Beelink EQi 304 Goes Global: First Mini PC with Intel Wildcat Lake and UFS 3.1 Storage

The mini PC market has settled into a comfortable groove over the past few years — cram another AMD or Intel laptop chip into a small box, call it a day. Beelink’s new EQi 304, launched Friday for overseas markets, breaks that pattern in two interesting ways.

Beelink EQi 304 mini PC

First, it’s the first production mini PC to ship with an Intel Wildcat Lake processor. The Core 3 304 inside uses Intel’s 18A process node and runs five cores at up to 4.3 GHz, with a Xe3-LPG integrated GPU that delivers 24 TOPS of local AI compute. That’s useful for on-device inference workloads — running small language models, real-time image processing, or AI-accelerated video encoding — without shipping data to a cloud server.

The second break from convention sits in the storage subsystem. Instead of the NVMe SSD you’d expect from any modern PC, Beelink equips the EQi 304 with 512 GB of UFS 3.1 flash — the same type of storage found in smartphones. Sequential reads top out at about 2.1 GB/s, which beats eMMC handily and roughly matches a PCIe 4.0 x1 lane, but it’s noticeably slower than the PCIe 4.0 NVMe drives most mini PCs ship with these days. Beelink seems aware of the trade-off: the motherboard includes two M.2 2280 expansion slots (one at PCIe 4.0 x2, one at PCIe 4.0 x1), each supporting up to 4 TB SSDs, so owners can add faster storage later.

Beelink EQi 304 motherboard detail

Memory configuration depends on the variant you pick. The entry-level model comes with 16 GB of soldered LPDDR5-5600. Step up to the mid-range or high-end versions and you get user-replaceable DDR5-5600 modules — 24 GB or 32 GB, slotted rather than soldered, which makes future upgrades straightforward.

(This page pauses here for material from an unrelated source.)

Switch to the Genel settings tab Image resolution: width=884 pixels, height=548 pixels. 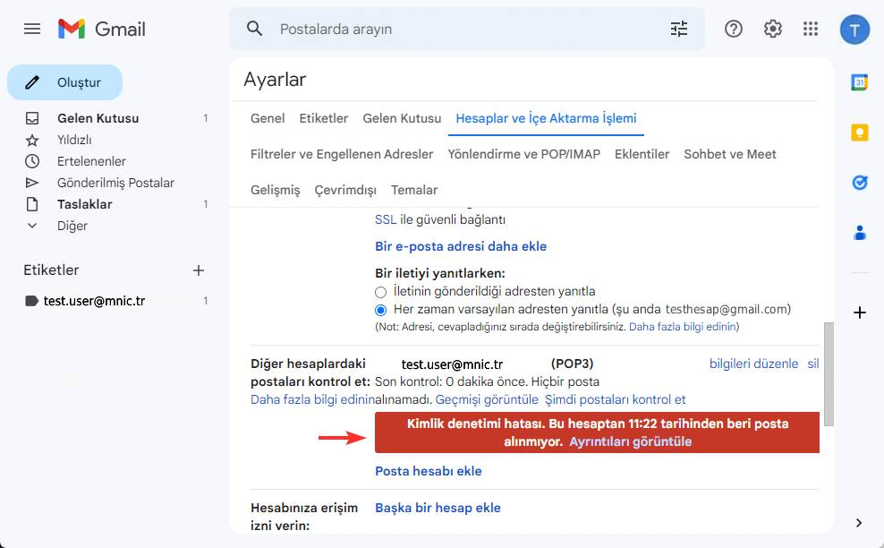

Beelink EQi 304 memory slots

Connectivity is where the EQi 304 punches above its 126 x 126 x 44.2 mm frame. Beelink packed in two Thunderbolt 4 ports (40 Gbps each), one HDMI output, triple 4K 60 Hz independent display support, a 10 GbE port alongside a 2.5 GbE port, Wi-Fi 6 (MT7922), and Bluetooth 5.2. The built-in 85 W power supply means no wall wart — just a standard power cord straight into the chassis.

Beelink EQi 304 ports

The cooling solution uses a low-speed silent fan, which makes sense given the modest thermal demands of a 5-core Wildcat Lake part. No word yet on sustained performance under load, but the form factor and power delivery suggest it’s tuned for quiet desktop or office use rather than all-out compute.

Beelink EQi 304 cooling and internals

Pre-orders are open now on Beelink’s website. The 16 GB LPDDR5 model starts at $509, while the DDR5 versions range from $509 to $609 depending on configuration. All units ship with Windows 11 Pro and carry a three-year warranty. Beelink estimates shipment in about 35 days.